Exercise inputs ::
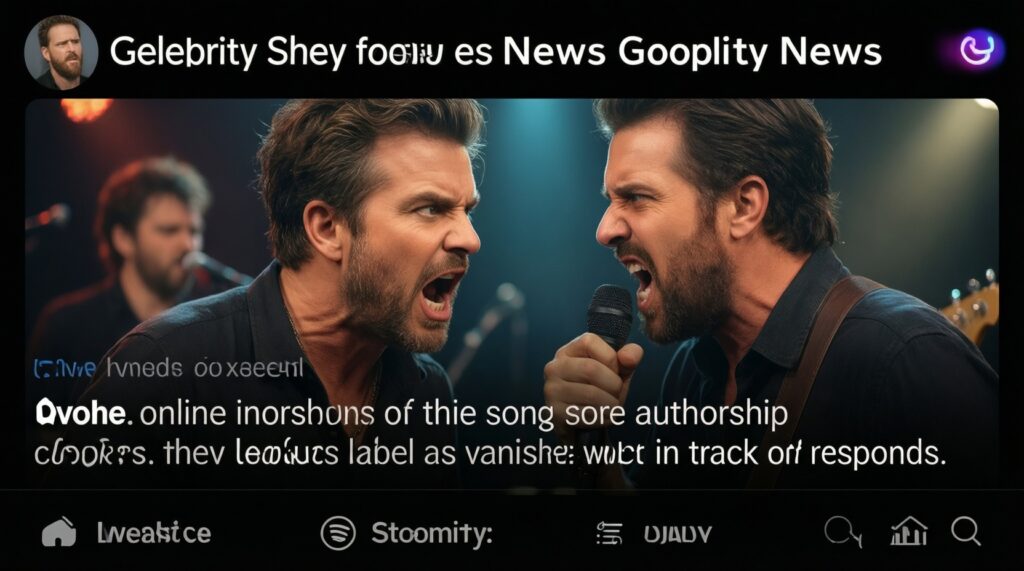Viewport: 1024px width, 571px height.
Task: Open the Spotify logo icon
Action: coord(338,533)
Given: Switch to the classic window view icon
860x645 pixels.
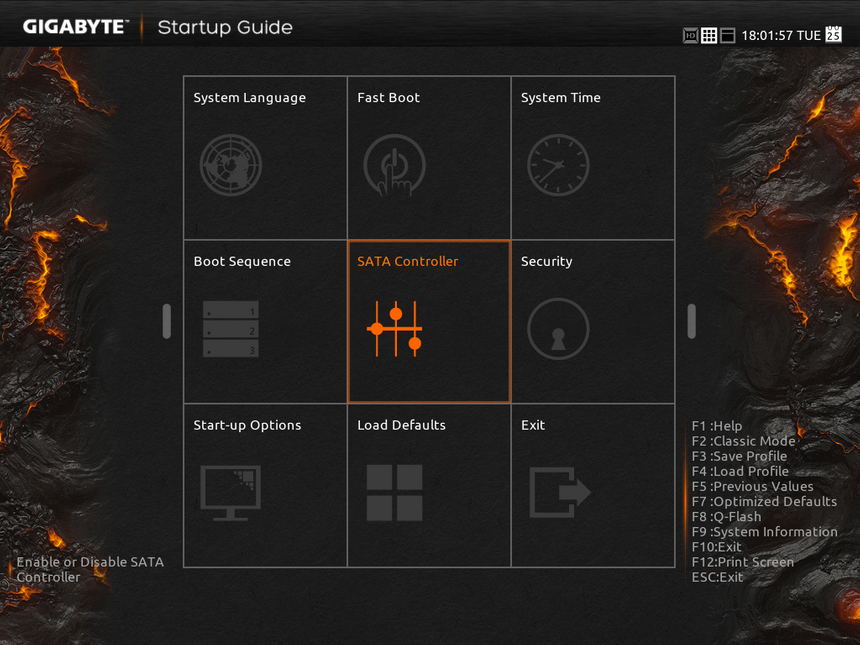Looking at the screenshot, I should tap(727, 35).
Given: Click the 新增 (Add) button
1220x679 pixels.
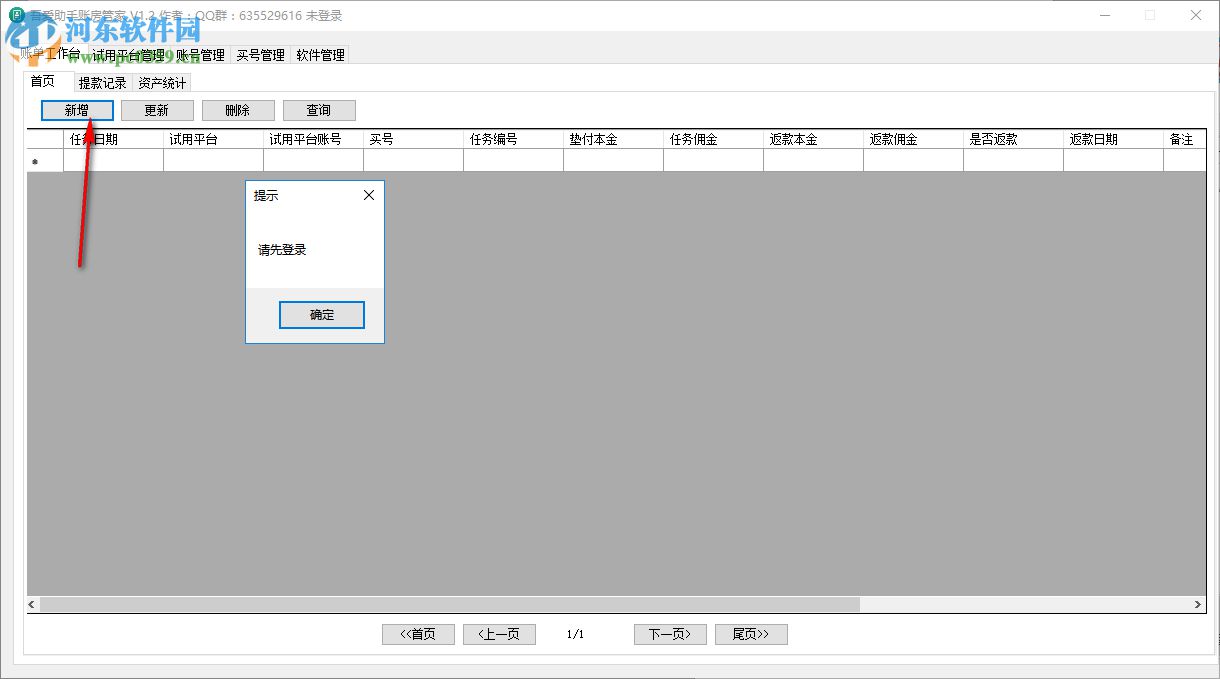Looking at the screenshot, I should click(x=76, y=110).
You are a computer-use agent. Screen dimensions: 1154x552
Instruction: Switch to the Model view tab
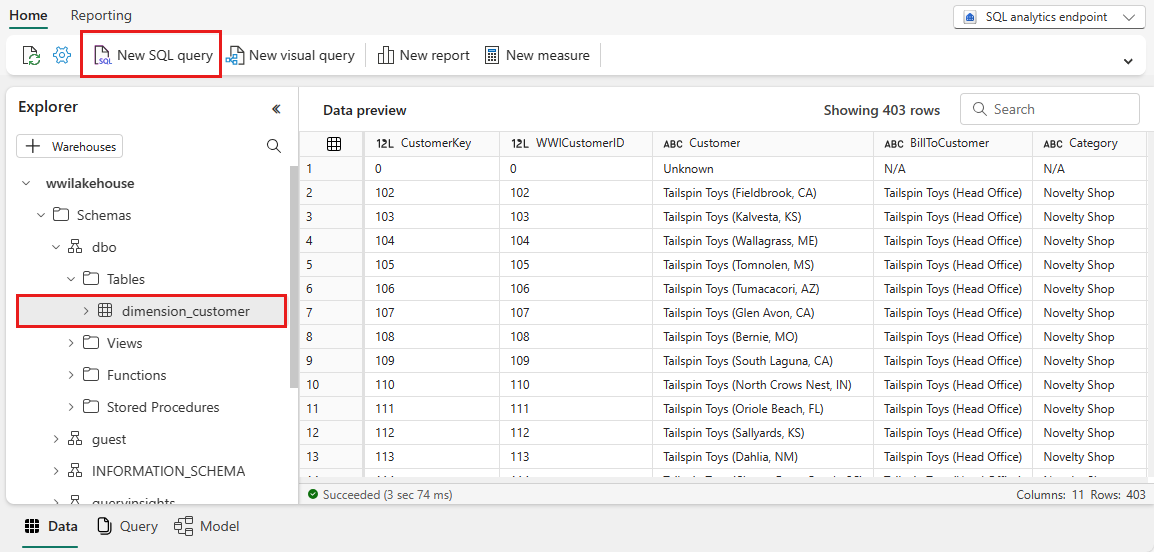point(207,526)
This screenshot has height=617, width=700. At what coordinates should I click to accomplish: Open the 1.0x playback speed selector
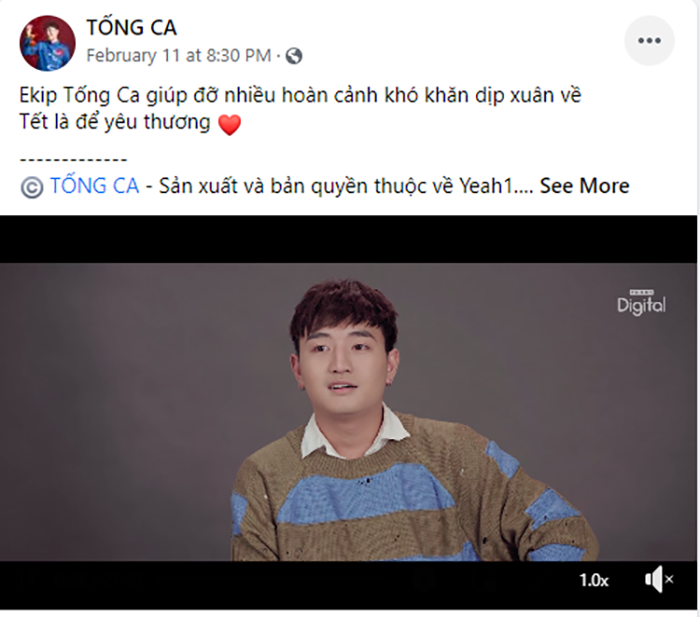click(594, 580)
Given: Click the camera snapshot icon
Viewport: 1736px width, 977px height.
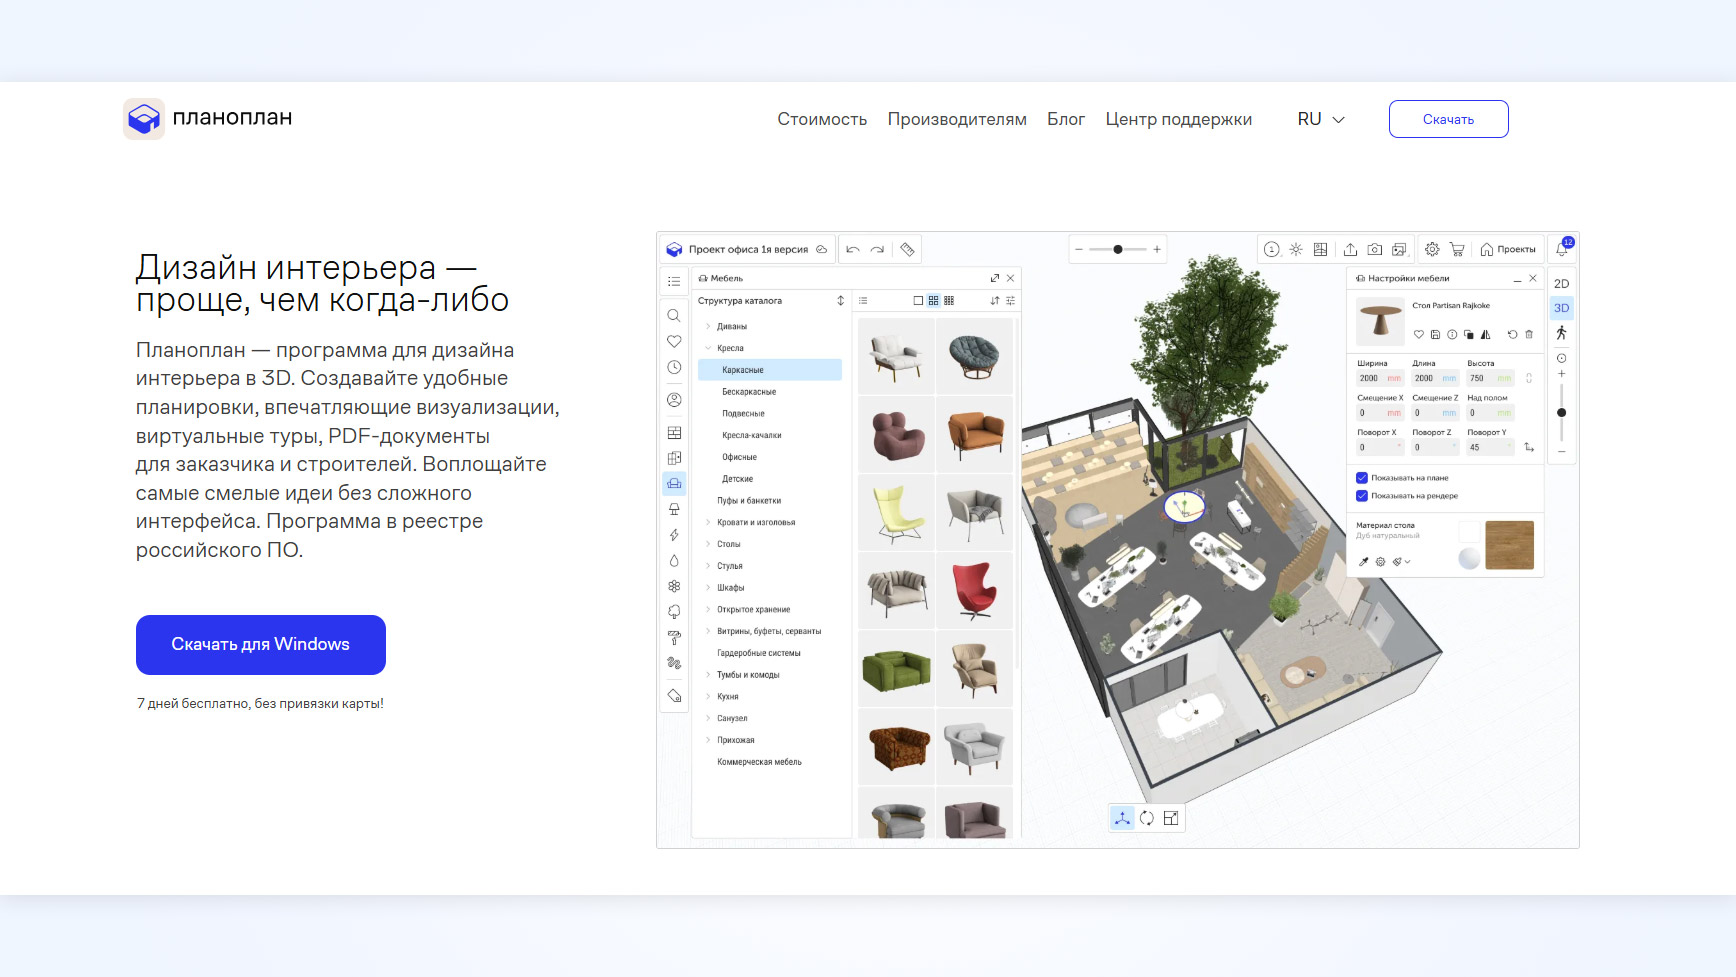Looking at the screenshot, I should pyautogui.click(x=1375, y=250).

Work instructions :: Repeat verbatim the lines from the one with "1220x679 pixels." through the end of the listing above. Include both ends, add nothing, and exclude the pictures.

Solution for this problem ::
1220x679 pixels.
Looking at the screenshot, I should click(x=76, y=110).
You are a computer-use agent. Screen dimensions: 1154x552
Instruction: Switch to the Model view tab
point(207,526)
This screenshot has height=617, width=700. At what coordinates should I click to accomplish: Open the 1.0x playback speed selector
click(594, 580)
Given: Click the camera snapshot icon
Viewport: 1736px width, 977px height.
Looking at the screenshot, I should pyautogui.click(x=1375, y=250).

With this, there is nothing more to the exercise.